Разумеется, полнота знания о человеке – благодаря его одушевленности, неисчислимости – в принципе недостижима. И тем более если речь идет о человеке, особенно поэте, чей язык, будучи воспринят ухом, порой одаривает внимающую душу толикой вечности.
Едва ли есть еще более зыбкий жанр, чем жанр биографии. В пределе – это же касается и истории вообще, которая пишется множеством историков для множества людей, общее признание которых как раз и формирует подмножество истинных утверждений, составляющих историческую (биографическую) картину действительности. Почти тот же процесс происходит и в иных областях. Например, в математике, где, однако, в отличие от истории и гуманитарных наук вообще, смысл не подвержен влиянию
Жизнь поэта, точней, ее, жизни, существенность – подобно медузе, состоящей на 99 процентов из воды, – настолько же состоит из стихов, их развивающего смысла и стихии языка. Парадоксальному ощущению несущественности, с одной стороны, и с другой – трагичности реальности поэт подвержен легче прочих потому, что центр тяжести его смещен в стихию отсутствия, в метафизику. Весомость смысла, производимого стихотворением, опустошает реальность, делает ее малоценной, подминает, вбирает в себя биографию и время: «Время же, в сущности, мысль о вещи» («Колыбельная Трескового Мыса»).

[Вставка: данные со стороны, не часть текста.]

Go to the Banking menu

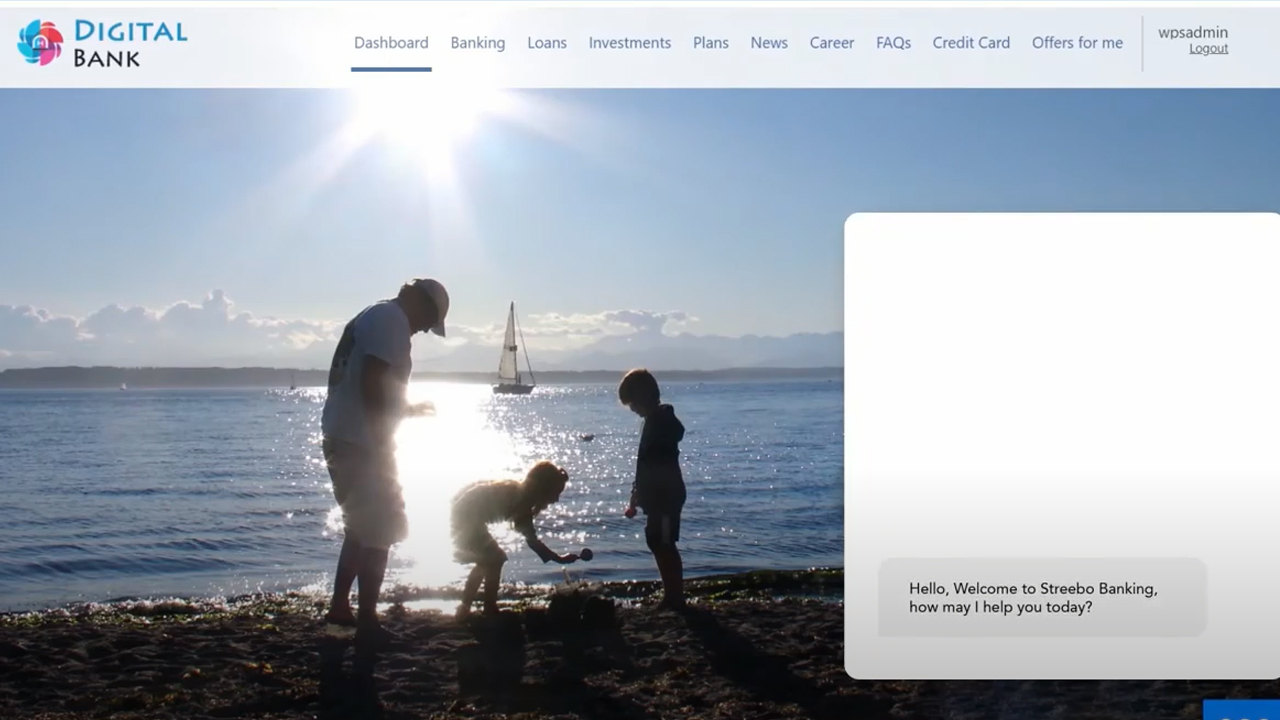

Книга Лосева – кропотливое, полное, искусно неизбыточное исследование жизни поэта. Даже если исключить априорный момент увлеченности личностью Бродского, этот роман-биография быстро наберет в сознании читателя – при всей документальности и полноте – необходимую авантюрную составляющую приключенческой литературы.
Ясно, если собственная жизнь не осмыслена, то мы ее и не прожили. Останется лишь множество мгновений «меры ноль», с точки зрения небытия / бытия – невеликое дело.
С чужой жизнью сложности умножаются. Нужно не только ее осмыслить, но еще изучить и описать.
Ясно, что исследование биографии – закономерный акт культуры, едва ли связанный с канонизацией, которой занимается сам язык. Однако если не свести биографию опыта к состоянию высокого осмысления (каковым и является книга Лосева), то, в общем-то, никакой биографии у поэта не окажется, и, таким образом, культура отдаст ее в пищу мифологизирующей составляющей коллективной бессознательности.
В пределе – цель биографического исследования в том, чтобы сделать жизнь поэта фактом языка. Если можно так выразиться, запечатать стихи с другого конца.
Биография не есть сумма событий жизни человека или воспоминаний о нем. Она есть усилие объективирующего сознания. Принцип дисциплины этого усилия – не в отборе и отсеивании, а в объективации, которая есть работа сложная, упирающаяся в вопрос веры. Что есть значимость фактов? Что есть их полнота? Какие еще методы, кроме интуитивных, здесь можно предложить?
Взвешенность и объективность неизбежно требуют умной полноты – на пределе интуиции, этики и любви.
В случае книги Лосева успех определился исходным положением: отношением автора к изучаемому предмету.
Не только то, что, по признанию Бродского, Лев Лосев был единственным из его друзей, к которому поэт относился как к старшему, должно нас в этом убедить. Но сам безупречный принцип любви пишущего к предмету его исследования.
Весь смысл, конечно, в деталях не содержится, но без них скелет правды не обрастет чуткой плотью.
Только вчитываясь в подробности, можно почувствовать настоящий ужас. Мы вроде бы знали, но не представляли. Представлять и знать – разные вещи, с тонкой, но часто непреодолимой коркой черствости между ними.